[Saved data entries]
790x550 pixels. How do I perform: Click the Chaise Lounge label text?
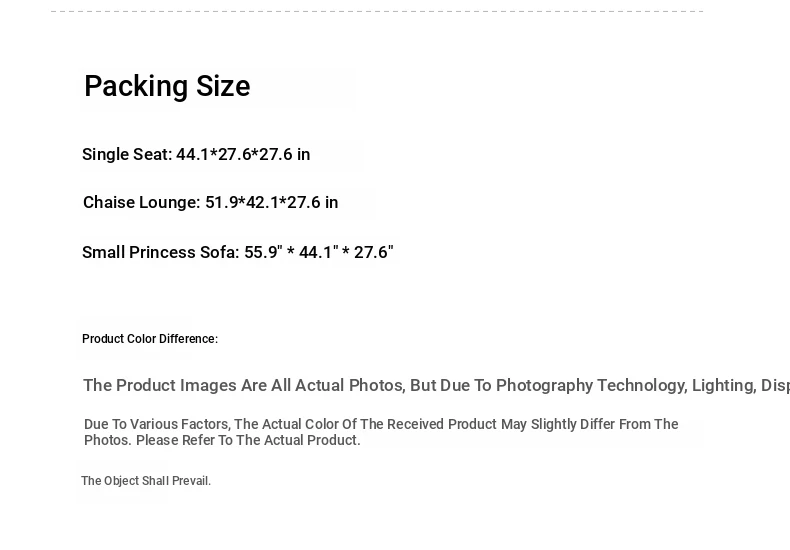click(142, 202)
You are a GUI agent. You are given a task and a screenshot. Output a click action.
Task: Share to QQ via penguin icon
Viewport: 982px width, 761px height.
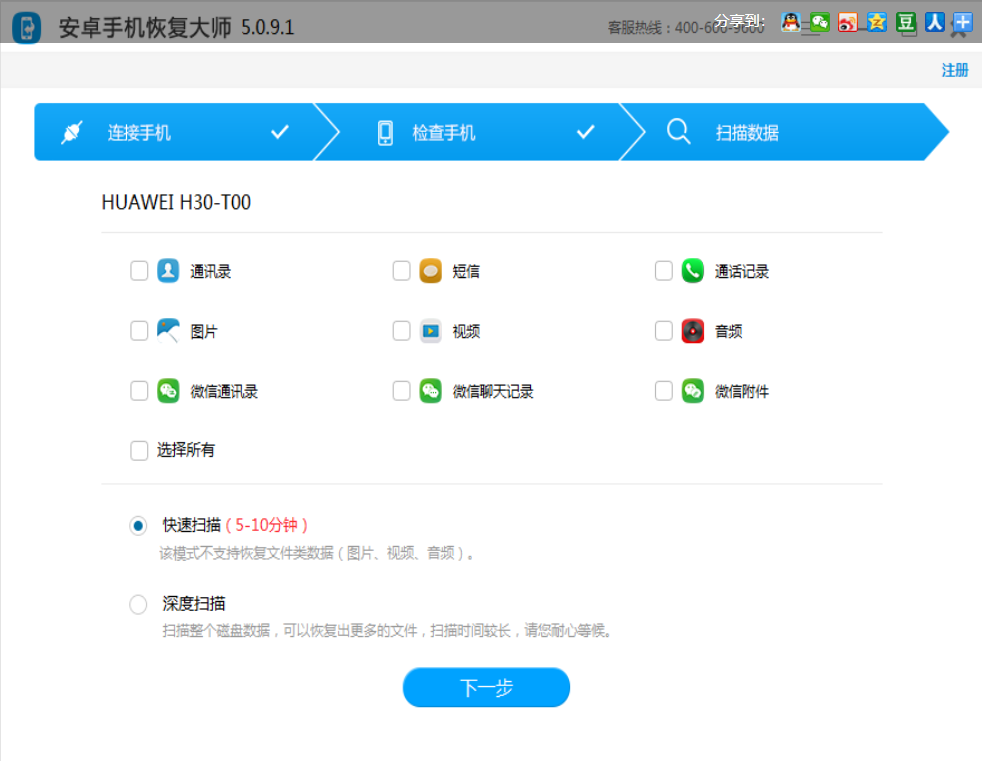pos(791,22)
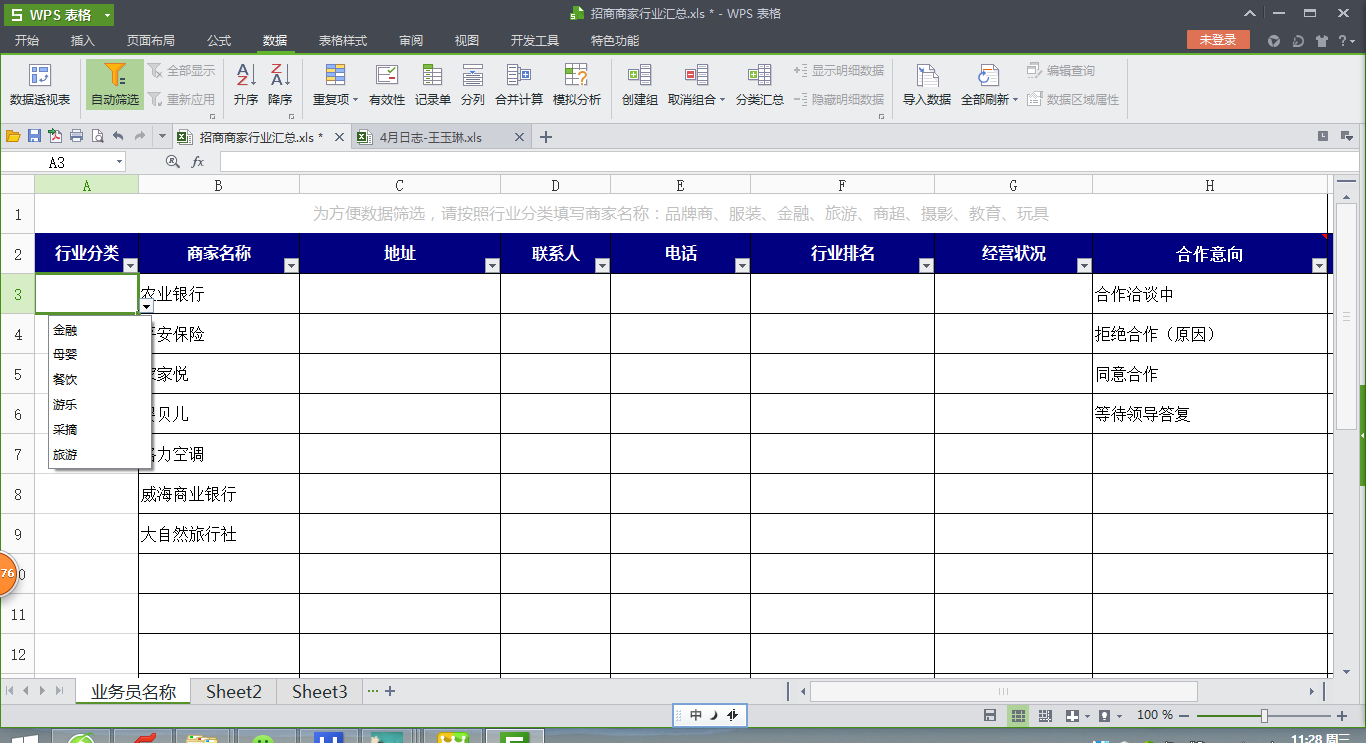Sort ascending with the 升序 icon
1366x743 pixels.
tap(246, 84)
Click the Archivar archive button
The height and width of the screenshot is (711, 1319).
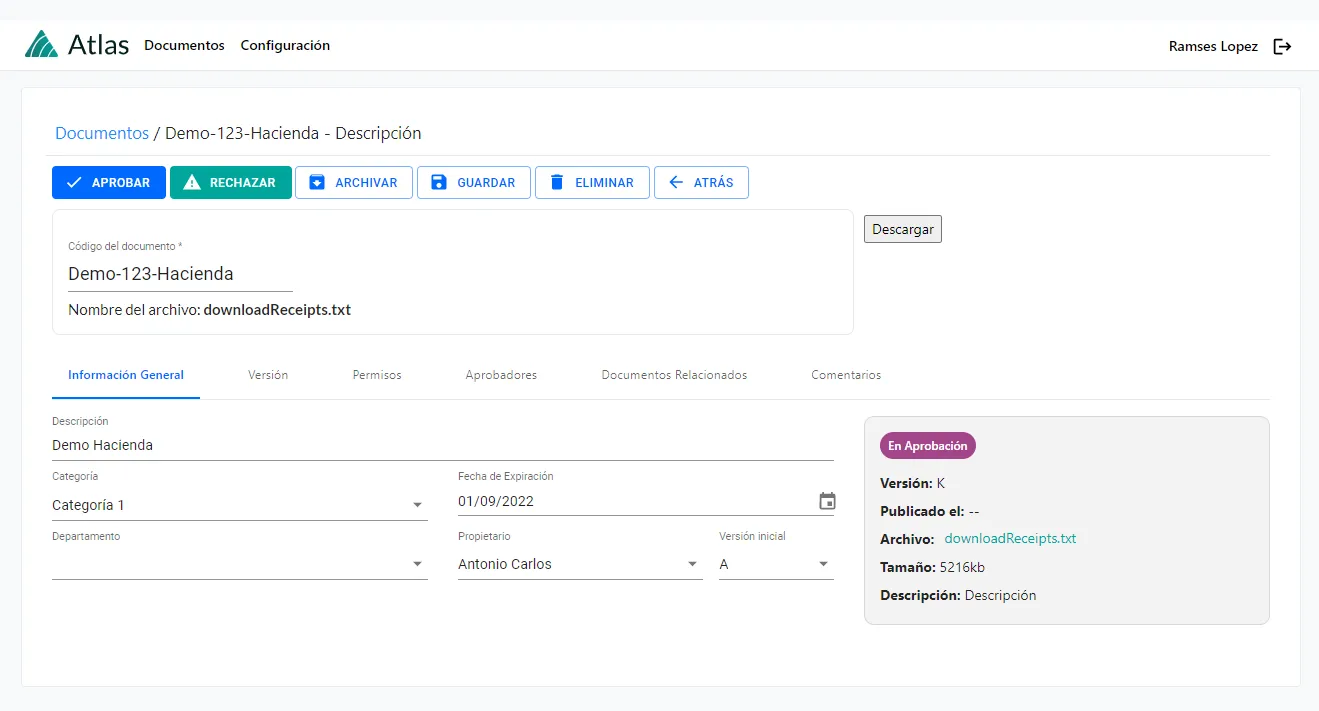click(353, 183)
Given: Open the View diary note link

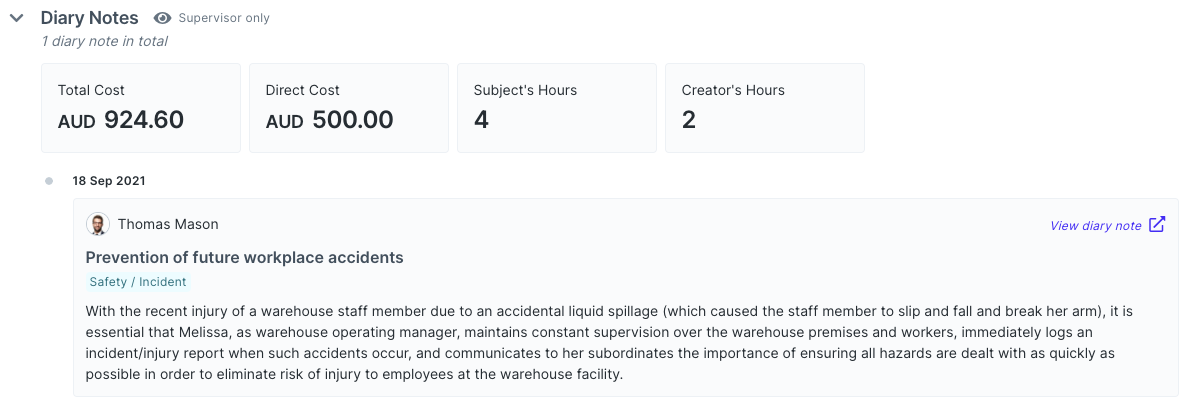Looking at the screenshot, I should pyautogui.click(x=1096, y=225).
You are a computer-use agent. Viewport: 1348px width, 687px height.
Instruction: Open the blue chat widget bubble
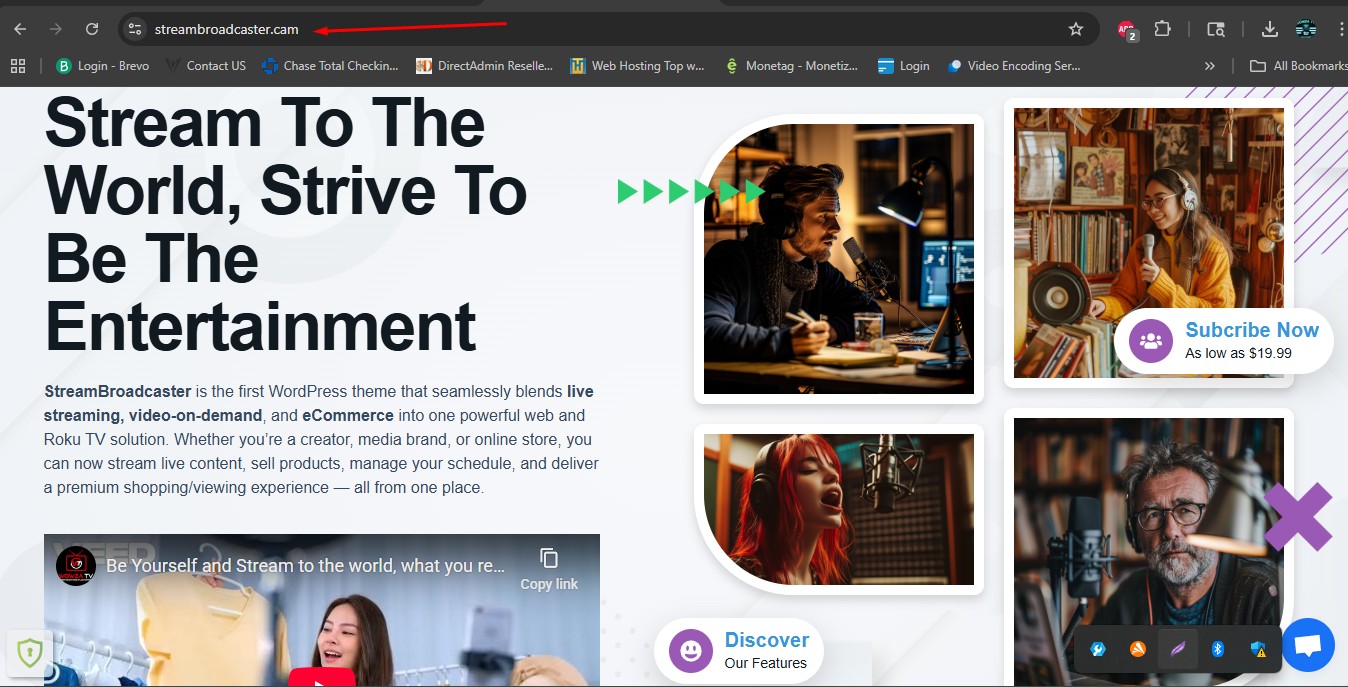[1307, 644]
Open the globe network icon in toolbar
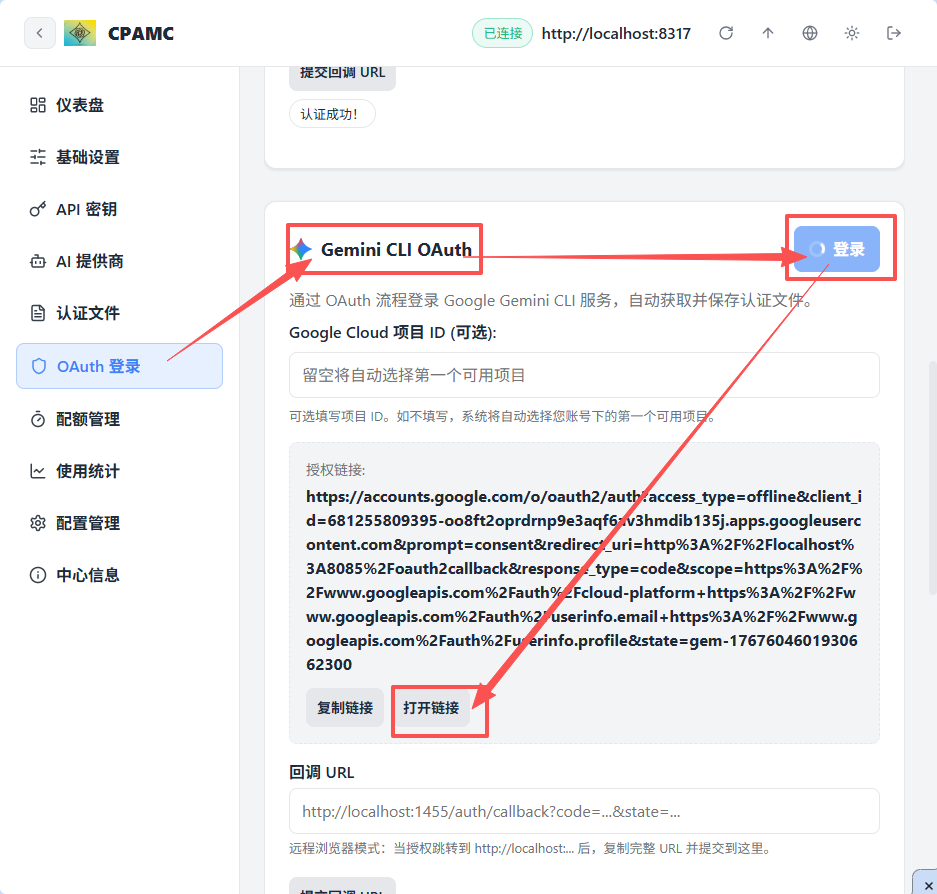937x894 pixels. pyautogui.click(x=809, y=32)
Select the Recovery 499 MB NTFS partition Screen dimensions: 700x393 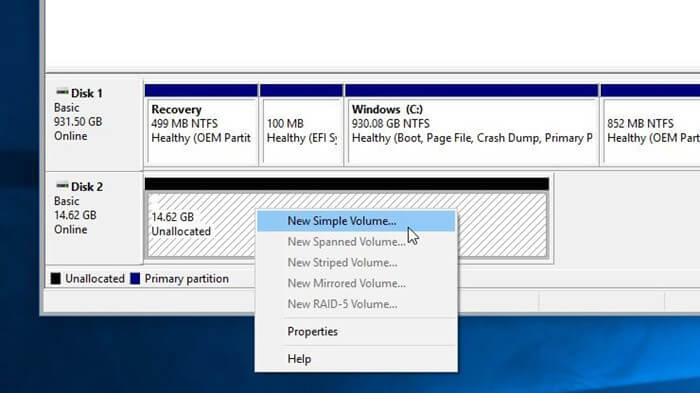point(201,132)
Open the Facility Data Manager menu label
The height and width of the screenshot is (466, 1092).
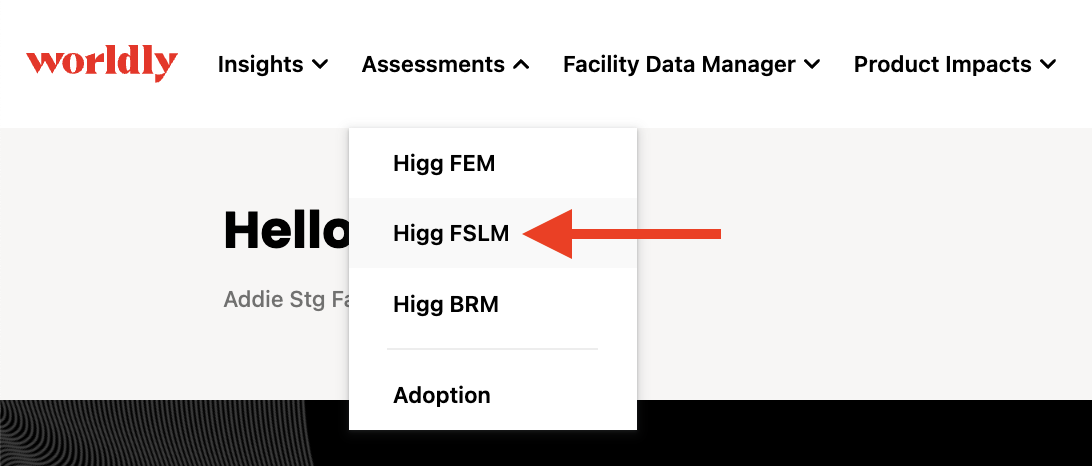[x=679, y=65]
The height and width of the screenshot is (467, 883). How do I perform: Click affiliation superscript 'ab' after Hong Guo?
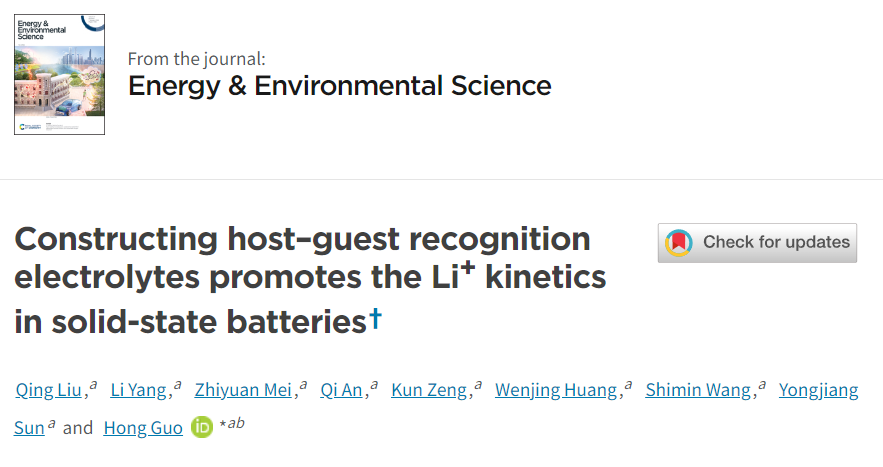coord(236,423)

▶ [WORK TO BE COMPLETED]
Starting at the line that contains "The height and width of the screenshot is (466, 1092)." and ending at the final line of the data, reproduce each line exactly. Pictures stay out of the copy.

▶ [TASK OUTPUT]
The height and width of the screenshot is (466, 1092).
[x=679, y=65]
The height and width of the screenshot is (467, 883). How do I perform: Click affiliation superscript 'ab' after Hong Guo?
coord(236,423)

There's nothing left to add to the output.